[WHAT YOU WILL DO] Copy the part that opens with the line containing "Task: Point to" and closes with the line containing "pyautogui.click(x=34, y=421)", swapping "row label" for "row header" and keeping everything else the same. Leave the pictures out of your copy.

═════ SOURCE MATERIAL

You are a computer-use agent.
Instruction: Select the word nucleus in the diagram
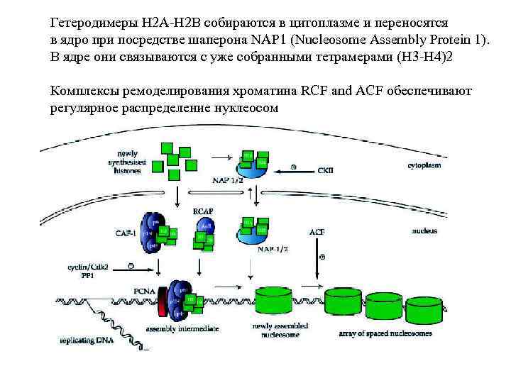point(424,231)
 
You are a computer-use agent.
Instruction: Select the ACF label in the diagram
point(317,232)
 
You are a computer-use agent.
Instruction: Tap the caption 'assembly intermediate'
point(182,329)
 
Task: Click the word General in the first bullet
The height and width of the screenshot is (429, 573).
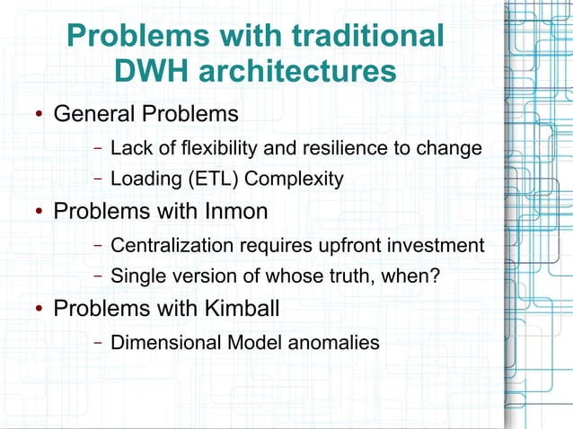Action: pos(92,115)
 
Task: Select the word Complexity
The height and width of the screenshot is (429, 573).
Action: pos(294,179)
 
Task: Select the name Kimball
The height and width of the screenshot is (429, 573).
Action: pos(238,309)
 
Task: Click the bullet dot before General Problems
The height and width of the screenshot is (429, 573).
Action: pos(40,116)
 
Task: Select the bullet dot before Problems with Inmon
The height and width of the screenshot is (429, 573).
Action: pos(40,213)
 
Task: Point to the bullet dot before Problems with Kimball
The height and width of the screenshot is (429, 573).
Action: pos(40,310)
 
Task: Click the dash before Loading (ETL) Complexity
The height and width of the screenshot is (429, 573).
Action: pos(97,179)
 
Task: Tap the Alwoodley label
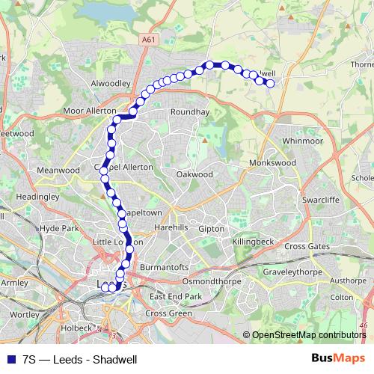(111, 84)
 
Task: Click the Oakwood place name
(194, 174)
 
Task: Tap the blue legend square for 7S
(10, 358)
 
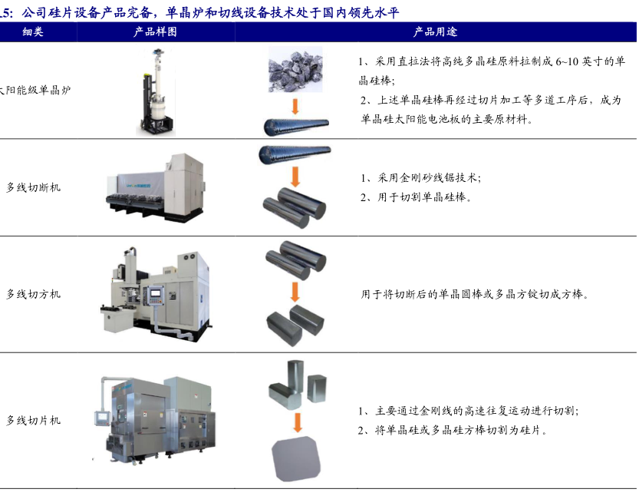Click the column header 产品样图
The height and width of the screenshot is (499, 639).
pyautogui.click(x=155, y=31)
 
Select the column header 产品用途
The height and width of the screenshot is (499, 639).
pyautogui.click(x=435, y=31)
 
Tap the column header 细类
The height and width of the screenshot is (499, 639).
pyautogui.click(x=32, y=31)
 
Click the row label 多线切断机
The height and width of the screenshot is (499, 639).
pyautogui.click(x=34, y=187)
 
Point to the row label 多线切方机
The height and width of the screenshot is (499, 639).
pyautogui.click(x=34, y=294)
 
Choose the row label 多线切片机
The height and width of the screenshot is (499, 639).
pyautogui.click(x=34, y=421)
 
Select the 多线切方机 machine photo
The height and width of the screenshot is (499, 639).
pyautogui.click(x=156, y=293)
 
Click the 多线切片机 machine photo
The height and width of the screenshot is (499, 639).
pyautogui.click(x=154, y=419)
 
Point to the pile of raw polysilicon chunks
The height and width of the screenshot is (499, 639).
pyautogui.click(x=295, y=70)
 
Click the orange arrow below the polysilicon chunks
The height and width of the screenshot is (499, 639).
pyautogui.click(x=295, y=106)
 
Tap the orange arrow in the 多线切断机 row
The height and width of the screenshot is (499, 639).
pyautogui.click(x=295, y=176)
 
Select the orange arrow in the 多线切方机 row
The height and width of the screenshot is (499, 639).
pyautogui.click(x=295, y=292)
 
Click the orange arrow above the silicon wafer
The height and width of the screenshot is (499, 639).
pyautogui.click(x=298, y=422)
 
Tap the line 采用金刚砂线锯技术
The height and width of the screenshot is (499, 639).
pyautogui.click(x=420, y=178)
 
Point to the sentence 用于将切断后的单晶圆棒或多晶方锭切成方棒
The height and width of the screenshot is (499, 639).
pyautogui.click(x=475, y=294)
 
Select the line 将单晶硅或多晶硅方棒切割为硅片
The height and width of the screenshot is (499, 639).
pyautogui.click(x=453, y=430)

══════════
═════ SOURCE MATERIAL

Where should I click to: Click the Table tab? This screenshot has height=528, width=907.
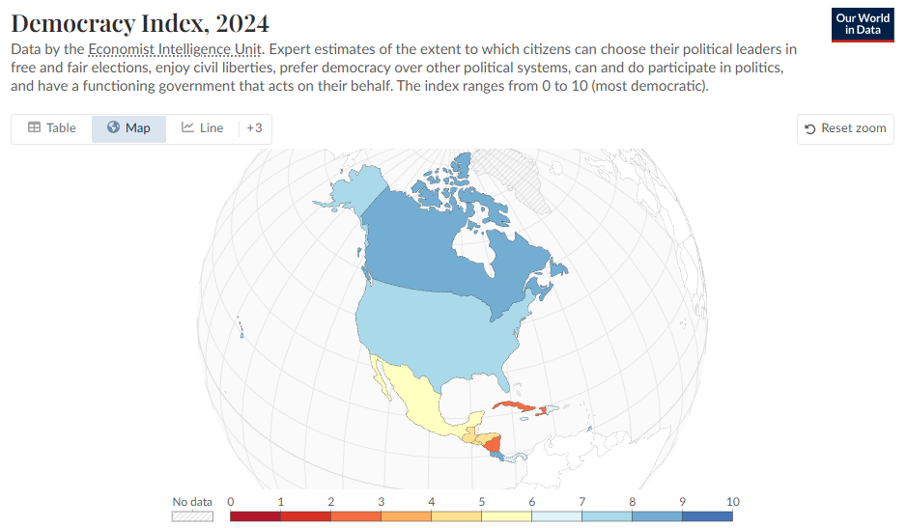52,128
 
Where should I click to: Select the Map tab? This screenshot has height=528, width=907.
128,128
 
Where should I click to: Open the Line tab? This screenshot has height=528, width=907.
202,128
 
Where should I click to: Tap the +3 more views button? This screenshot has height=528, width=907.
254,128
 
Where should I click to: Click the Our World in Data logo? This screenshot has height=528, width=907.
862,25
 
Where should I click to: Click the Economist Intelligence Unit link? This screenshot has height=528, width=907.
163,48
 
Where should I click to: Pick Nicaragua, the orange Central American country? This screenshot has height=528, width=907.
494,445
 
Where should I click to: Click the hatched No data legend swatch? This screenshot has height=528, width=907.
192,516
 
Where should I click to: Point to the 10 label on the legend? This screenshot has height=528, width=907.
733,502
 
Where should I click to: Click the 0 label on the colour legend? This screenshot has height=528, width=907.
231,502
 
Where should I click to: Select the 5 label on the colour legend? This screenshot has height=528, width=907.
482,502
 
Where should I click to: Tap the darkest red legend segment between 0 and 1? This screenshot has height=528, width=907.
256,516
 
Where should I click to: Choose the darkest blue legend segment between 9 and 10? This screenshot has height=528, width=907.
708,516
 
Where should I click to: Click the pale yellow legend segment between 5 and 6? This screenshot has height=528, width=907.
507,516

══════════
═════ SOURCE MATERIAL

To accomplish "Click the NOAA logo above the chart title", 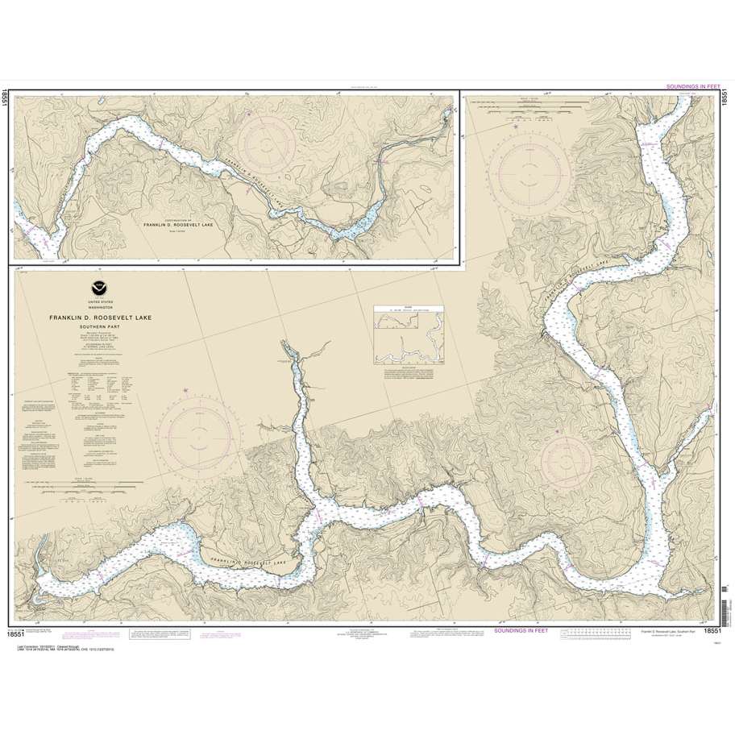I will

══════════

[ANSWER TO THIS TASK]
Task: Point to the bullet dot before Problems with Kimball
The height and width of the screenshot is (429, 573).
Action: pos(40,310)
 
Task: Click the dash before Loading (ETL) Complexity
The height and width of the screenshot is (429, 573).
Action: pos(97,179)
 
Task: Tap the Alwoodley label
(111, 84)
 
Task: Click the Oakwood place name
(194, 174)
 
Task: Tap the blue legend square for 7S
(10, 358)
 
Click the column header 产品样图
The height and width of the screenshot is (499, 639).
pyautogui.click(x=155, y=31)
 
Select the column header 产品用途
The height and width of the screenshot is (499, 639).
pyautogui.click(x=435, y=31)
 
Tap the column header 细类
The height and width of the screenshot is (499, 639).
pyautogui.click(x=32, y=31)
 
Click the row header 多线切断机
The height and width of the screenshot is (499, 639).
pyautogui.click(x=34, y=187)
 
Point to the row header 多线切方机
The height and width of the screenshot is (499, 639).
pyautogui.click(x=34, y=294)
 
Choose the row header 多线切片机
The height and width of the screenshot is (499, 639).
pyautogui.click(x=34, y=421)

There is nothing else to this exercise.